***** Document section

The biggest ever Dreamforce ‘19 event wasn’t just confined to San Francisco. This year we gathered 4,000+ Trailblazers to hear all the big updates and announcements from across the pond.

In the heart of the London Docklands, The Excel Centre was transformed into a slice of California (weather aside). The campground was complete with workstations stretching across the venue, suited and booted Trailblazers, and even log fires. Attendees were serenaded with piano solos by children from Restore the Music, our charity partner on the day. 

Over the course of half a day, stories were swapped and learnings were shared aplenty. 

Here are the 5 key takeaways from Dreamforce to You 2019.


1. The Fourth Industrial Revolution is an opportunity

As our Co-CEO Marc Benioff puts it, “You need to get to the future, ahead of your customers, and be ready to greet them when they arrive.”

73% of customers expect their needs to be understood. The same number say one extraordinary experience means they expect the same from other companies. It’s key for businesses to rise to the challenge and take advantage of the tools available.

With AI, new data sources and new tools to bring them all together, there’s a massive opportunity for brands to start serving their customers in innovative new ways.

During the Opening Keynote, the audience was treated to an appearance from journalist and broadcaster, Andrew Marr, who chaired the innovation panel discussion with BT, Supermums, and Dame Inga Beale, Board Director of London First & former CEO at Lloyds of London, to hear how these new opportunities are being met with innovative use of technologies, like Salesforce.  



2. The Single Source of Truth truly personalises customer experience

As part of the Opening Keynote, UK and Ireland CTO, Adam Spearing, demonstrated the power of our Customer 360 Data Manager. Users now have a single data model that follows customers across their buying journey – a Single Source of Truth reflecting all knowledge about a customer. As Spearing put it, “The objective is very simple. We want you to be able to see your customers as they see you – through one single lens of engagement.” This means B2B and B2C businesses can now create a seamless buying experience for each individual. 

To ground this in the real world, Adam took the audience through a buyer’s journey with a luxury retailer. Using the power of Einstein AI, different customer personas were intuitively and deliberately taken on journeys matched to them. New customers were shown detailed information on each product. Regular buyers were shown more images than text, as they were already well acquainted with the brand. And recent customers were shown accessories and clothing that matched with their latest purchases. 

Fueled by the Customer 360 Truth, buyers enjoy an experience tailored to their needs and level of knowledge, from start to finish. Generic interactions and user experiences are a thing of the past. With Customer 360, businesses can match and then exceed customer expectations over and over again.

**********

Direction A.
Answer these questions using the Dreamforce to You 2019 recap. Give one answer per line, marked the same way.
(i) How many Trailblazers gathered for the event?
(ii) Who chaired the innovation panel discussion?
(iii) What were regular buyers shown during the luxury retailer demonstration?
Direction B. In the entries, rewrite the lines from the one containing "will (643, 200)." through the last line of the entries, replacing "GUI agent" with "interface agent" and leaving everything else unchanged.

***** Supplied data

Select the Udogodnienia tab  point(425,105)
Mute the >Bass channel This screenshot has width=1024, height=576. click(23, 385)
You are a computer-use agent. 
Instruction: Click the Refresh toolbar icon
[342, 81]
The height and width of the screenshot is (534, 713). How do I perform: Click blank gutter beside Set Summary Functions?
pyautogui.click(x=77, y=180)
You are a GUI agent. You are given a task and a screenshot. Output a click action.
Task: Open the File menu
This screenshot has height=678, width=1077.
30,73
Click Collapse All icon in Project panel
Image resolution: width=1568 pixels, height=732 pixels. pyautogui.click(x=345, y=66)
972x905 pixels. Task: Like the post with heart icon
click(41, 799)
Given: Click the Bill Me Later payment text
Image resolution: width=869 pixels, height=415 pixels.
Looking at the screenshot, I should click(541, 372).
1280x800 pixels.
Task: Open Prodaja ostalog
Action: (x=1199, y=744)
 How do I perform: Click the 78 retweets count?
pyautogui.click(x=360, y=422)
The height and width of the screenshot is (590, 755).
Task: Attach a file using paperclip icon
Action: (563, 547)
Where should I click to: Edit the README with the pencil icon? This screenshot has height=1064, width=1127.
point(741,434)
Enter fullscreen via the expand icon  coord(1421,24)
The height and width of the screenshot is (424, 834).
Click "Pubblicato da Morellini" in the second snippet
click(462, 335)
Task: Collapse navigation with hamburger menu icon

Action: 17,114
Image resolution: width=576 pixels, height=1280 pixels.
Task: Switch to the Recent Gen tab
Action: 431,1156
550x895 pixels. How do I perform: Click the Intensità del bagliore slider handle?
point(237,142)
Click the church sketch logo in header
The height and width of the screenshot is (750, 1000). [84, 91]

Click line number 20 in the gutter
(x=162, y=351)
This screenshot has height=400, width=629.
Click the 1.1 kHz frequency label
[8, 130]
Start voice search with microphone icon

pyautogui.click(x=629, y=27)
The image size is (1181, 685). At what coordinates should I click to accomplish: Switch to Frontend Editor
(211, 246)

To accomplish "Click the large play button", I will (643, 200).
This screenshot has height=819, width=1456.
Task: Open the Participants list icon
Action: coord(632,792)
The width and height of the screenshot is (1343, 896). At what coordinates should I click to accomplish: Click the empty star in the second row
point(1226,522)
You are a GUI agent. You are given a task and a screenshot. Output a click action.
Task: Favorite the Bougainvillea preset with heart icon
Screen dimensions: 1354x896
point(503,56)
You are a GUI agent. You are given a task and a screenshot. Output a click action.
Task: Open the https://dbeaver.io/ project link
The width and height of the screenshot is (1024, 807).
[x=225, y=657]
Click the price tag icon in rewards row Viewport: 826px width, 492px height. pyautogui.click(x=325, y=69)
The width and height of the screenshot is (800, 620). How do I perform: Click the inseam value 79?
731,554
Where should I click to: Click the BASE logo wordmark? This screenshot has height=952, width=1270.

**********

Exercise response A.
(i) More than 4,000 (4,000+).
(ii) Andrew Marr.
(iii) More images than text.

Exercise response B.
To accomplish "Click the large play button", I will (643, 200).
This screenshot has height=819, width=1456.
Task: Open the Participants list icon
Action: coord(632,792)
The width and height of the screenshot is (1343, 896). At what coordinates should I click to accomplish: Click the empty star in the second row
point(1226,522)
You are a interface agent. You are given a task and a screenshot. Output a click action.
Task: Favorite the Bougainvillea preset with heart icon
Screen dimensions: 1354x896
point(503,56)
You are a interface agent. You are given a task and a screenshot. Output a click action.
Task: Open the https://dbeaver.io/ project link
The width and height of the screenshot is (1024, 807).
[x=225, y=657]
Click the price tag icon in rewards row Viewport: 826px width, 492px height. pyautogui.click(x=325, y=69)
The width and height of the screenshot is (800, 620). How do I perform: Click the inseam value 79?
731,554
Where should I click to: Click the BASE logo wordmark? This screenshot has height=952, width=1270.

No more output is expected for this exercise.